We’ve continued to push the model performance by updating the architecture and techniques used to more closely align with our guiding paper. This week we achieved a 20% reduction in the WER on our toughest evaluation set by using a combined architecture which creates LID labels using a novel segmentation technique. This technique create “soft” labels which roughly infer the current language using audio segmentation which is then fused with the golden label text. Training and hyper-parameter tuning will continue to till the final demo, we anticipate there is likely room to get another 15% reduction in the error rate.
On the web app end, we finished implementing an audio silence detector on the JavaScript frontend and another backend transcription mechanism. The silence detector in the frontend detects a certain length of silence as the user is recording and only sends a transcription request when there is a silence gap detected and the backend model will only analyze the new audio chunk after the most recent silence gap. In this way, we would resolve the problem we had before with a single word being cut off since we were cutting the audio into 3 second trunks arbitrarily.
The new backend transcription mechanism takes in a piece of audio, tags each frame of the input audio with a language tag (<eng> for English, <man> for Mandarin and <UNK> for silence), breaks the input audio sequence into chunks of smaller single-language audio sequences and feeds each chunk to either a English or a mandarin ASR model.
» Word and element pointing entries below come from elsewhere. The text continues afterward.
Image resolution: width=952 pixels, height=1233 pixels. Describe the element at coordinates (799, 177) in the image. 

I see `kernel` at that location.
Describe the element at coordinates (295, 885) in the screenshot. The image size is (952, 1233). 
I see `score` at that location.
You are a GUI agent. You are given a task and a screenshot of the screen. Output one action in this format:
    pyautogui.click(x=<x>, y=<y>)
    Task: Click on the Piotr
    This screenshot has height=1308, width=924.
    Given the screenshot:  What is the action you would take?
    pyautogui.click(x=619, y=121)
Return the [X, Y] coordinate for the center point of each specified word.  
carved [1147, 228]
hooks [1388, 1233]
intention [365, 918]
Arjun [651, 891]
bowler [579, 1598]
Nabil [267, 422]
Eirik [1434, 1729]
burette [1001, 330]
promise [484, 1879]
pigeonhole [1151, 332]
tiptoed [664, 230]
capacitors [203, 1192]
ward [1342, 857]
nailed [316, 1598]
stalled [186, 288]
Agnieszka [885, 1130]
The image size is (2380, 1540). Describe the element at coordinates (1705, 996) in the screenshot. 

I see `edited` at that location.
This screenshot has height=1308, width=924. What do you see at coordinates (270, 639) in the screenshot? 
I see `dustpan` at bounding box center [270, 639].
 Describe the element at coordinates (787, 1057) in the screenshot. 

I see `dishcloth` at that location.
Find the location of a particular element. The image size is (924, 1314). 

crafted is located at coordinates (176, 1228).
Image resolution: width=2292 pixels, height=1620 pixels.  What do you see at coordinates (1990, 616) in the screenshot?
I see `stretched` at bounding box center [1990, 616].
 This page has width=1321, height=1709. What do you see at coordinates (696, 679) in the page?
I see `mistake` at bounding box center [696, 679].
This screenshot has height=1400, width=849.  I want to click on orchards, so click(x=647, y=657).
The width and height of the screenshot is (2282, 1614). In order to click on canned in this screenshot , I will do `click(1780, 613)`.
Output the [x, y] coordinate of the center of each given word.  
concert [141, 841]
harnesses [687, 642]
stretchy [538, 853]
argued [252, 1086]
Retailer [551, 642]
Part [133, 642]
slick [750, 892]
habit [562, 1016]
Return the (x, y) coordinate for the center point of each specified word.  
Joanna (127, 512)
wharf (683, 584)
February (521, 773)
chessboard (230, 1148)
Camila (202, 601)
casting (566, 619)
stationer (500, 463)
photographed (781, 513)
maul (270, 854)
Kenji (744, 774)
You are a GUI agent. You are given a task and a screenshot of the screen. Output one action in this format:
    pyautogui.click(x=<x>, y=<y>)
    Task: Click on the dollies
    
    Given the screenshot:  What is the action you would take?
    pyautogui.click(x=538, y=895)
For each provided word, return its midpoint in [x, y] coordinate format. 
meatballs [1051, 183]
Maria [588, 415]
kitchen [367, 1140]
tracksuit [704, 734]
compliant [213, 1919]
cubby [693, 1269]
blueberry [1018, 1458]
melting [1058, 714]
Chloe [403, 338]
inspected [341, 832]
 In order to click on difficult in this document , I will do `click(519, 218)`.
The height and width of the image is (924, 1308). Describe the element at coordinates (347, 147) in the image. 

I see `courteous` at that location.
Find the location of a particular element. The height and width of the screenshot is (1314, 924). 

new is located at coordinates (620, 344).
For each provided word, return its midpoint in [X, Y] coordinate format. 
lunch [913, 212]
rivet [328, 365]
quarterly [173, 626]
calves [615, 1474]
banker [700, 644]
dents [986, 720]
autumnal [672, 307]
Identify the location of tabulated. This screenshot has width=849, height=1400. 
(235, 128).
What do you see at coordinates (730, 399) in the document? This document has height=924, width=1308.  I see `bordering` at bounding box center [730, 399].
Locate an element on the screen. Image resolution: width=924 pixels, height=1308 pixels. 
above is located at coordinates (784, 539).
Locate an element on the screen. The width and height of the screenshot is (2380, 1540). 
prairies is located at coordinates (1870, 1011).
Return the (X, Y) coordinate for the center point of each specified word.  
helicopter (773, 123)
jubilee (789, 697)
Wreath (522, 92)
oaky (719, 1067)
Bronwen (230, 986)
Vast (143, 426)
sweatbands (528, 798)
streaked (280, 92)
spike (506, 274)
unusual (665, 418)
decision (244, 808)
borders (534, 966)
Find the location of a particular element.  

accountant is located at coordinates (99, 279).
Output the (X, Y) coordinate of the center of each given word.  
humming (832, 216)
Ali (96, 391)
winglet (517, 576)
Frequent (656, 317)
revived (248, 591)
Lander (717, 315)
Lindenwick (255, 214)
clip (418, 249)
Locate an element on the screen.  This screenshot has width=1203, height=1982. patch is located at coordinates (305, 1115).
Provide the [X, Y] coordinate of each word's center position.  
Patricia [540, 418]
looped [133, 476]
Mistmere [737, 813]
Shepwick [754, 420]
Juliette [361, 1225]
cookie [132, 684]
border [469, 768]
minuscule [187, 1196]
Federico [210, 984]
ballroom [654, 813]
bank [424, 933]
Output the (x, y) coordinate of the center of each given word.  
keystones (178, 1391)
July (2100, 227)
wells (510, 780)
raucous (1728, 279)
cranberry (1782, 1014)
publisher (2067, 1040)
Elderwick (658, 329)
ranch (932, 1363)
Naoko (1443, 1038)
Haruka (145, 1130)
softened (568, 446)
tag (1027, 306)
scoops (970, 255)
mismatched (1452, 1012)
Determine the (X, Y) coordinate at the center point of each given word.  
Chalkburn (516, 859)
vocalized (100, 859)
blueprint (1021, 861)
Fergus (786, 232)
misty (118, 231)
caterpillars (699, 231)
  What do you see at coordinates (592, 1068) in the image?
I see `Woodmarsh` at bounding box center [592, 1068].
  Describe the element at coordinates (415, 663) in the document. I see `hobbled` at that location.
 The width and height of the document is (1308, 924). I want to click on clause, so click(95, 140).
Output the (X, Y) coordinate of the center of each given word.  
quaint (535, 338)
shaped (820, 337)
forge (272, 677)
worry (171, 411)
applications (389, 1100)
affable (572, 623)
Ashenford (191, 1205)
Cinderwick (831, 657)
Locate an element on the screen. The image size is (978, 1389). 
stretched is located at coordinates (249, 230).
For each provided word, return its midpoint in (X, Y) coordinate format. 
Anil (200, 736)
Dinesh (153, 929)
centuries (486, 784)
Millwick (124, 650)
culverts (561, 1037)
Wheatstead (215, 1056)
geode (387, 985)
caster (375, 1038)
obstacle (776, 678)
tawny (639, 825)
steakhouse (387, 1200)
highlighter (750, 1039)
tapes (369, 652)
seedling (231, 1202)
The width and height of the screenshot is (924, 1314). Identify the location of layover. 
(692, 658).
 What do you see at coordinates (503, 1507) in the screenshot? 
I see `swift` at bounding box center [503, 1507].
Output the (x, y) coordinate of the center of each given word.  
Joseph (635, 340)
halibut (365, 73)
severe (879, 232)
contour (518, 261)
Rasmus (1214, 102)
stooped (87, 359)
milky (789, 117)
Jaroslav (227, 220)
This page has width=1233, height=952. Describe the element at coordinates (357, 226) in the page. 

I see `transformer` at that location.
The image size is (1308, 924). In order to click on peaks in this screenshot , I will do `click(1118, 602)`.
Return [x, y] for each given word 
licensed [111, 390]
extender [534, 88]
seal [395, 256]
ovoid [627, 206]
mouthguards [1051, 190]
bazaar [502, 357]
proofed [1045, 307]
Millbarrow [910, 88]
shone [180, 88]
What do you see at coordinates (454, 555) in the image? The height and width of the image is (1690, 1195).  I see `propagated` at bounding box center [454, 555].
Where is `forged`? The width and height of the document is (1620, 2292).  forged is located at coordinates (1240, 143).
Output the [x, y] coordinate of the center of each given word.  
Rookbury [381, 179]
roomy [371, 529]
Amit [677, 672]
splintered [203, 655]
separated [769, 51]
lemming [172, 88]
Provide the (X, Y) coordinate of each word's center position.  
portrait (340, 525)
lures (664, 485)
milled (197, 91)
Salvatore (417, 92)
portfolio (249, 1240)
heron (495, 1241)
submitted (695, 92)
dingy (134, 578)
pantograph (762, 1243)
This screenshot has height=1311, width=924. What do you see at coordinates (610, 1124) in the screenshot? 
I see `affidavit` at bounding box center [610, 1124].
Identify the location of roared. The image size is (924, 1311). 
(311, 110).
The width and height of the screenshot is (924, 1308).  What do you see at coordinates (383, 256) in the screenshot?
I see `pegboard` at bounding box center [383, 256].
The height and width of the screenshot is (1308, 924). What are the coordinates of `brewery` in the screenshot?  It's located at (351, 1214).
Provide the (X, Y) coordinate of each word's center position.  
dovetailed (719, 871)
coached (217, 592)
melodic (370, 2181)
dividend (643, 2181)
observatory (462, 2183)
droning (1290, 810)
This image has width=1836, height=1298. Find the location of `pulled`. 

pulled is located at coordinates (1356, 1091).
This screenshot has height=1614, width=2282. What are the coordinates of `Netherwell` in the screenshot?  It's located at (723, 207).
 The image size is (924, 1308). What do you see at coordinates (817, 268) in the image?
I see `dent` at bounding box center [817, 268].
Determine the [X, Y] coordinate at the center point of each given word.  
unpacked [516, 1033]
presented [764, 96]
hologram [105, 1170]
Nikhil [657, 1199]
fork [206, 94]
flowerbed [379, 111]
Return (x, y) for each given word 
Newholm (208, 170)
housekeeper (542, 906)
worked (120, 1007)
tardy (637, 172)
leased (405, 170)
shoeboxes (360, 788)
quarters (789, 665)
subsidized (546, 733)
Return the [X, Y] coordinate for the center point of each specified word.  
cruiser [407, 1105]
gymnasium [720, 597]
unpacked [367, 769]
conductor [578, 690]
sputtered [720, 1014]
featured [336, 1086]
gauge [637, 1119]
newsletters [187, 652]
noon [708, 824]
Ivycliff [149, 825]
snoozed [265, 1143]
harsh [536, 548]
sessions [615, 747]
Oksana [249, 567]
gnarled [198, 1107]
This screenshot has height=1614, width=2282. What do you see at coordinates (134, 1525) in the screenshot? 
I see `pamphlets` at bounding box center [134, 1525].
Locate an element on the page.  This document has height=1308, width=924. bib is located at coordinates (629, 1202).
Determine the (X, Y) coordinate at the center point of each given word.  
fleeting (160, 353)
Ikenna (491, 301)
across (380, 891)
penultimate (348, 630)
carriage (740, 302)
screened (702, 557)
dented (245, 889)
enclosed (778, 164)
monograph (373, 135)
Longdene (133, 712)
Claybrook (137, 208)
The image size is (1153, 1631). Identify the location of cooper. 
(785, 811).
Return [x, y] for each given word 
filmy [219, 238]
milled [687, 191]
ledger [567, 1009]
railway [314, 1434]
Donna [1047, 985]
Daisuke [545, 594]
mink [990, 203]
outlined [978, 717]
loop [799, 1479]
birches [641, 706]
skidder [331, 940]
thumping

In this way we can integrate advanced pretrained single language ASR models into our system and harness their capability to enhance our system accuracy.
Below is the video demonstration of the silent chunking mechanism + our own mix-language transcription model.
https://drive.google.com/file/d/1YY_M3g54S8zmgkDc2RyQqt1IncXd5Wxo/view?usp=sharing
And below is the video demonstration of the silent chunking mechanism + LID sequence chunking + single language ASR models.
https://drive.google.com/file/d/1bcAi5p9H7i9nuqY2ZtgE7zb4wOuB0QsL/view?usp=sharing
With the silent chunking mechanism, we observed that the problem we had with a single spoken word being cut into two pieces audios was resolved. And we can see that the mechanism that integrates LID sequence chunking + single language ASR models demonstrates a higher transcription accuracy.
Next week, we will be focusing on running evaluation of our system on more diverse audios. We will also try adding Nick’s newly trained model into our system to compare with the current accuracy. So far we are a little delayed on our evaluation schedule because we were trying to enhance our system further by adding the mechanisms above. We do expect to finish the evaluation and further parameter tuning (silence gap length threshold and silence amplitude threshold) before the final demo.